Aim of the task: Retype the whole listing below exactly, keeping every picture out of it.

Exercise material:
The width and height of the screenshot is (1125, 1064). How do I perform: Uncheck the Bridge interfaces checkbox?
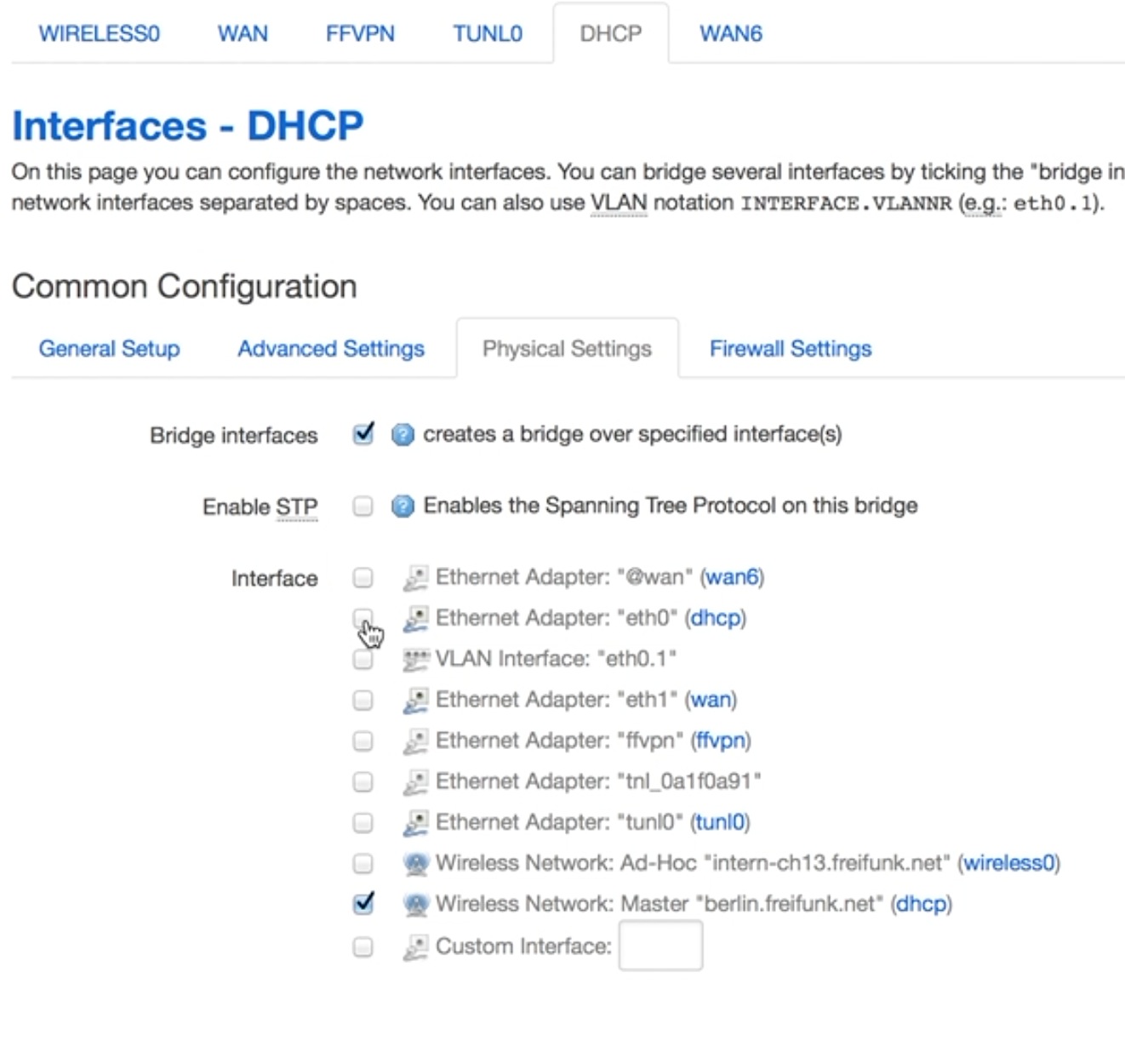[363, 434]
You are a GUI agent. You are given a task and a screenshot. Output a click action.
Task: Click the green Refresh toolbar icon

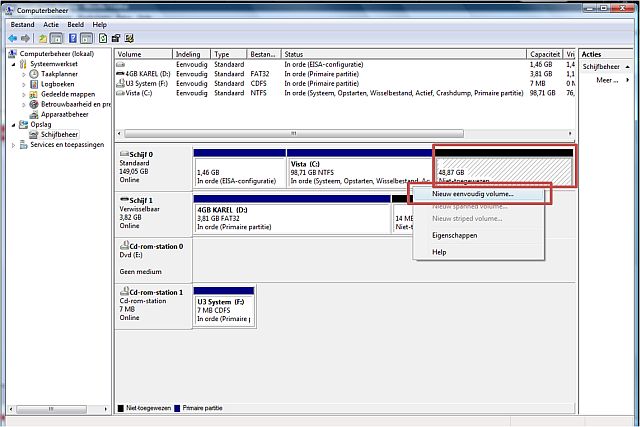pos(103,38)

Finished exercise:
The width and height of the screenshot is (1125, 1064). How do I perform: Uncheck the Bridge interfaces checkbox?
[363, 434]
You are a GUI agent. You are given a task and a screenshot. Output a click action.
Task: Click the green Refresh toolbar icon

pos(103,38)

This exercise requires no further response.